Accounting for Managers (3 credits)
Taught by Ron Lazer
This course covers financial and managerial accounting principles and practices. The financial module includes an introduction to the accounting model followed by an examination of the financial statement effects of accounting policy choices for such items as inventory, depreciation, revenues, and expenses. The managerial module examines the financial statement and internal decision-making implications of the contribution concept, as well as cost-volume-profit models, variable and absorption costing procedures, standard costing, activity-based costing, and variance analysis.
Business Analytics (3 credits)
Taught by Thomas Eppel
This course deals with the understanding and application of contemporary concepts and techniques for formulating, analyzing, and making decisions in the face of uncertainty. Techniques studied build on the fundamental concepts of probability, statistics, and decision analysis, with the objective of extracting decision information from data. Case studies and actual databases are used in conjunction with appropriate interactive software to develop and apply methodology for analyzing, modeling, and solving management problems.
Managing Behavior in Organizations (3 credits)
Taught by David Schoorman
This course provides a solid foundation in (and overview of) the area of Organizational Behavior (OB), with particular emphasis on what practicing managers need to know about managing human capital in organizations. Specific topics include (but are not limited to) the importance of strategic and evidence-based approaches to managing and making decisions about human capital, promoting effective group and team dynamics, understanding and developing leadership in organizations, understanding and managing organizational culture and ethics, and managing organizational change.

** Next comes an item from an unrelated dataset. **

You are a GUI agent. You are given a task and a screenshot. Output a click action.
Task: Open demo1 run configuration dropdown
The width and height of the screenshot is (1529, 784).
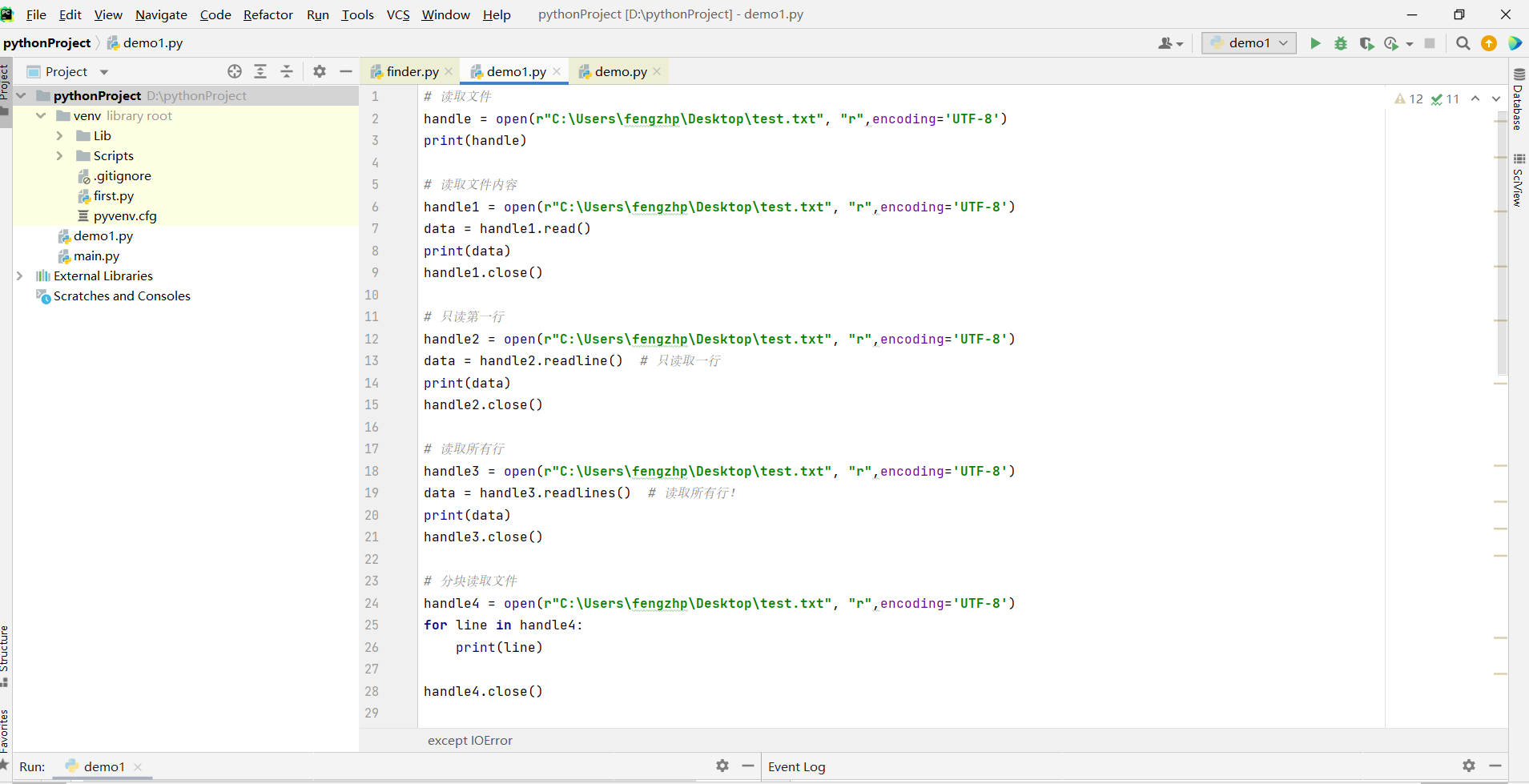(x=1249, y=43)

Microeconomics (2 credits)
Taught by Constantinos Alexiou
This course concentrates on analytical economics applied to such topics as market structure, the nature and dimensions of competition, the concepts of demand and cost, incentives, wage determination, and employment. You are introduced to the construct of an economic model as a way to organize the thought process and gather information. The models developed are used to make predictions, and procedures for testing the quality and implications of the models are explored.
Please note course offerings and faculty are subject to change.